I'm taking a wild guess that this is not news to those of a true vegetarian persuasion, but vegetables respond as well to the BBQ treatment as meats do. The best veggie thing we did - both times as the first was so enjoyable - was sweet potatoes, double wrapped in foil and buried in the very white hot ashes. The best results were with medium sized tubers, cooked in that way for a good 45 minutes. The skin was somewhere between burned and caramelised, but once cut into the flesh, with a bit of butter and salt, was totally delicious.

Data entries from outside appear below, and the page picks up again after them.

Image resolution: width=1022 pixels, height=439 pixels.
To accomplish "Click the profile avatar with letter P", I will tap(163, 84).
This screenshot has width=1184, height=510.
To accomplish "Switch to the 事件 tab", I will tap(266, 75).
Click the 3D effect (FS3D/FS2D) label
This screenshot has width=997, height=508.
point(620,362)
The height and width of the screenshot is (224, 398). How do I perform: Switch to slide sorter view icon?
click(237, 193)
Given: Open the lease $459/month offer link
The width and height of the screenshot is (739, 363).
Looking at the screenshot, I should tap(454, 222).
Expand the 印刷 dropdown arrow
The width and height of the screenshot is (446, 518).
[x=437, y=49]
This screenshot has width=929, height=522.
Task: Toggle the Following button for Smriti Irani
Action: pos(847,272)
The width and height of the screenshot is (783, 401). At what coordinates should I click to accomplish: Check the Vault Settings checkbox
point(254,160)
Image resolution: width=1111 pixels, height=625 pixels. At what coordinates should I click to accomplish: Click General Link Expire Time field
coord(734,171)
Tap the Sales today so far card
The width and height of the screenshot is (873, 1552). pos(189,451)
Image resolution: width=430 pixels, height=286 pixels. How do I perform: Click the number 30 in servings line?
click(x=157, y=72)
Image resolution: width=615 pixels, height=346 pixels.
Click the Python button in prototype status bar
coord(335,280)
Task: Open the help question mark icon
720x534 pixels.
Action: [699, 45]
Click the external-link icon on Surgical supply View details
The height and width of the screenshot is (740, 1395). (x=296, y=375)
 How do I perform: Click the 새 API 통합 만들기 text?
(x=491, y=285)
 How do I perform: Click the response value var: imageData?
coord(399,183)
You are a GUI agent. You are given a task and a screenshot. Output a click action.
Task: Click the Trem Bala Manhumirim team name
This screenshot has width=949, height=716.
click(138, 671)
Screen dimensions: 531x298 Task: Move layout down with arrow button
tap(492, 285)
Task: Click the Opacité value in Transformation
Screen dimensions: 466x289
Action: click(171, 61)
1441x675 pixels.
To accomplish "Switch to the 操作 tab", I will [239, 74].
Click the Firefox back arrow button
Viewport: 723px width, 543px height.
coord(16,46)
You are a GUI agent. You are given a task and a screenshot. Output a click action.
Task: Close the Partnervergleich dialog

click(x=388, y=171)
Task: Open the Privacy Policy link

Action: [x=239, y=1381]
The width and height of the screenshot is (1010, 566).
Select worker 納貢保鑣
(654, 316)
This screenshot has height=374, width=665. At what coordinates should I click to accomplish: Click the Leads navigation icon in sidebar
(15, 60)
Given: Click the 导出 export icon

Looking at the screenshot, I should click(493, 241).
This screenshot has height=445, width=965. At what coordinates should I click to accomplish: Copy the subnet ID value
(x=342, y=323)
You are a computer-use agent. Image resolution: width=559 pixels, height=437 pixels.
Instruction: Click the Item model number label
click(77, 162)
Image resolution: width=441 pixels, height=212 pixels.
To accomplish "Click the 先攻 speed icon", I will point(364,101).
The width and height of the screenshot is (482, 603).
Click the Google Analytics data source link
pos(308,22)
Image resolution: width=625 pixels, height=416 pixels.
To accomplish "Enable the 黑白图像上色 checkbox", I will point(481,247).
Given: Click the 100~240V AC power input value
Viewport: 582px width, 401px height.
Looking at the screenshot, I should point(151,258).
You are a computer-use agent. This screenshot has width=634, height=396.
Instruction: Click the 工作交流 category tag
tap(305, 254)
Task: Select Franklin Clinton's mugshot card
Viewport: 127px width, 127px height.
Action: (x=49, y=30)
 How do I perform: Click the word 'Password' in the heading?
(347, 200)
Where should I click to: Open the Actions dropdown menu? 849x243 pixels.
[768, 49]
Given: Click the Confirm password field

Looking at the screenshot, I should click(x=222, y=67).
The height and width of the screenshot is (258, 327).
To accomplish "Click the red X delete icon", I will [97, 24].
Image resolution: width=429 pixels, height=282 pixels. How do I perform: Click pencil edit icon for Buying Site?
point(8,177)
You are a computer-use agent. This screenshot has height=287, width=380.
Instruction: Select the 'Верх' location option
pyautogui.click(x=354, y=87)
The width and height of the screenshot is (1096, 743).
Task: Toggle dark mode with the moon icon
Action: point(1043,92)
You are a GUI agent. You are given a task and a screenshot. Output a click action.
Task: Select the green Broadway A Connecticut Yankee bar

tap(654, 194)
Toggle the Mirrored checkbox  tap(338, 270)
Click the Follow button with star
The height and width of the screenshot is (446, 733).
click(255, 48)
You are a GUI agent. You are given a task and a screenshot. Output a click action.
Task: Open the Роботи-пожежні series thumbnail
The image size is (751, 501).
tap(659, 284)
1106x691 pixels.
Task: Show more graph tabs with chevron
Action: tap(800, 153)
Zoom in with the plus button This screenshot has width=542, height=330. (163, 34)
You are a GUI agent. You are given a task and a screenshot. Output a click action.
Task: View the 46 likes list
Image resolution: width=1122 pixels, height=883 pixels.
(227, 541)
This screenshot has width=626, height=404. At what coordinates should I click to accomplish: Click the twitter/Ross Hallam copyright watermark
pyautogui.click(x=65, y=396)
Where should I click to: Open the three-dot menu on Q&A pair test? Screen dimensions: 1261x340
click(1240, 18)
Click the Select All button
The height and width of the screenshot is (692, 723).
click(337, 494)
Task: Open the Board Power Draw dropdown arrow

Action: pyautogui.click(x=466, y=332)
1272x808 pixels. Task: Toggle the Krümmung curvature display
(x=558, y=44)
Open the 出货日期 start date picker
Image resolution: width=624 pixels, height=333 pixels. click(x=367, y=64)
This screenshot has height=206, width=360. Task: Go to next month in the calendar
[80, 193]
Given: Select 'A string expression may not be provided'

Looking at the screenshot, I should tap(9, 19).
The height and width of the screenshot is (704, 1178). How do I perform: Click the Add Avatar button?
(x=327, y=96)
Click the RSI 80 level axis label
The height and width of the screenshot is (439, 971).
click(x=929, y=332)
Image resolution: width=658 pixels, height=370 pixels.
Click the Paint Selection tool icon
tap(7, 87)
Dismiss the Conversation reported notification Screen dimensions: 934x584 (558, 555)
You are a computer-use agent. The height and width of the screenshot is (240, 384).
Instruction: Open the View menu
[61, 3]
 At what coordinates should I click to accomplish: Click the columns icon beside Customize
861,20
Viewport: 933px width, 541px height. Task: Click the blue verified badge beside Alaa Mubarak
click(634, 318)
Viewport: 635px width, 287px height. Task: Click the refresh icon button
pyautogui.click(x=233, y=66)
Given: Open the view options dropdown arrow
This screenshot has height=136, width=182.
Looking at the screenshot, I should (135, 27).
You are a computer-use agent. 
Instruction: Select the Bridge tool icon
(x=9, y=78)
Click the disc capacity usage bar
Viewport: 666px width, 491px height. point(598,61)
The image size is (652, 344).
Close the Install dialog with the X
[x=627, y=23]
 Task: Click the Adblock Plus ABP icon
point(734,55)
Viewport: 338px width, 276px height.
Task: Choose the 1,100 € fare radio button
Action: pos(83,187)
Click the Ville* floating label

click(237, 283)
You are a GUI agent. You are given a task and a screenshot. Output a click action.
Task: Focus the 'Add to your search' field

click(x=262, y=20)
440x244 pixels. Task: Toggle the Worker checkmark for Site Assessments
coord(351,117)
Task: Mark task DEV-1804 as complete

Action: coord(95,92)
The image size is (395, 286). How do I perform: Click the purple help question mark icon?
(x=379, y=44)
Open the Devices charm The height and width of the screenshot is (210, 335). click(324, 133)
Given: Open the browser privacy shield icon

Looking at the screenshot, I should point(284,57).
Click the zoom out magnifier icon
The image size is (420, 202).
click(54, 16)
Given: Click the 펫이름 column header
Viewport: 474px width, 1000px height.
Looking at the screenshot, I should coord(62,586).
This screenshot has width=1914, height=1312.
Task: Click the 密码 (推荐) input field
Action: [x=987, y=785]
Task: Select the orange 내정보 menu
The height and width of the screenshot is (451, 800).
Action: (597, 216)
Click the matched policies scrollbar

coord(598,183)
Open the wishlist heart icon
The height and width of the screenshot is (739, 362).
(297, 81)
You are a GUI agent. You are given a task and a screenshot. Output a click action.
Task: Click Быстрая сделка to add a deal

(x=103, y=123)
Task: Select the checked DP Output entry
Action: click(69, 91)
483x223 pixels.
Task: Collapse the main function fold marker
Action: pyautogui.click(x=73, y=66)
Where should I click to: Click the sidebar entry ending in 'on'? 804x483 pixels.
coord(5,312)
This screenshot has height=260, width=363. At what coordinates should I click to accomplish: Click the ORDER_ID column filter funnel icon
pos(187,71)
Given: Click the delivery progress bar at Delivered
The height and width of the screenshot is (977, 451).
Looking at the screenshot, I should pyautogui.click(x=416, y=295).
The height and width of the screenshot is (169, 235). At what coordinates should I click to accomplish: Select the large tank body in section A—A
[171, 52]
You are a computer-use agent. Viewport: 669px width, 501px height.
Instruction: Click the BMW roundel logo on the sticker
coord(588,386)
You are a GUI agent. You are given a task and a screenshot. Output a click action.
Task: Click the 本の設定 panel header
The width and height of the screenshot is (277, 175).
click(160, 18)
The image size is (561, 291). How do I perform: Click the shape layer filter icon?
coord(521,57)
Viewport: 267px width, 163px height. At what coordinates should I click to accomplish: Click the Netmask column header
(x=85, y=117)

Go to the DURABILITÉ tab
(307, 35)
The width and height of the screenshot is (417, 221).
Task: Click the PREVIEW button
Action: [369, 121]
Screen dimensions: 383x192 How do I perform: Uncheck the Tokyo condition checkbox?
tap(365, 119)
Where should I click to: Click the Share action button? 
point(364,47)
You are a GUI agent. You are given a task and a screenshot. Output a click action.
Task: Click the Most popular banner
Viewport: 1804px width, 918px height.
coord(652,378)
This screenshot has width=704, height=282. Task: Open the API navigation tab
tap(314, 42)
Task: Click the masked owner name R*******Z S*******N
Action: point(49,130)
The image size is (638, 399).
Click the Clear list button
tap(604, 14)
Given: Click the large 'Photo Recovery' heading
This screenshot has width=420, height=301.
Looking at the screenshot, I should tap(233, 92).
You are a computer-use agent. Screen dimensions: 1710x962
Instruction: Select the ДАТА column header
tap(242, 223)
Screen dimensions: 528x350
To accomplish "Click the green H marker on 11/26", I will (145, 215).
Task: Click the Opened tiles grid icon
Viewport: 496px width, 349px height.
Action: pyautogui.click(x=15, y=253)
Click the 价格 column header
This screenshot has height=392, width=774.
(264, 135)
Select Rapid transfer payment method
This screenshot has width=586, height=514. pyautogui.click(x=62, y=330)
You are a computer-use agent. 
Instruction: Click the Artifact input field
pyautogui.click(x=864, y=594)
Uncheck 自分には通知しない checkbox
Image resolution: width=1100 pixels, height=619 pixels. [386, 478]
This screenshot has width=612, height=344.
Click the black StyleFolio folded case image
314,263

Those sweet spuds however, didn't benefit from the smoke and grill elements of the process, which mushroom kebabs (brown shrooms with garlic cloves between them) did, likewise courgette kebabs done with bay-leaves as separators.


Don't get me wrong, I don't think I'd like a totally veggie BBQ, but neither these days would I fancy one of the total meat-fests of the not too distant past. Another veggie winner was whole medium-large onions left in their skins and slotted on a metal skewer to help the heat get to the middle. The skin was charred, the next layer overdone and not worth eating, but the rest was - again - sweet and delicious. I tried white onions and red, and the latter was the tastier.


We love garlic, and had a head each done in foil on the grill, with a few herbs and a bit of oil to keep them company. The cloves could be squeezed onto the meaty bits for an instant sauce, and the second time I did enough to have some left over to make a sauce - with leftover onions too - that two days post-BBQ went with some roast chicken. Magnificent, but one of the most fart-inducing concoctions known to man.


Even Swiss chard, one of those things that we kitchen gardeners grow and end up not using all of, was a winner, cooked in foil with some butter and crushed garlic - I said we like it - leaf and stem.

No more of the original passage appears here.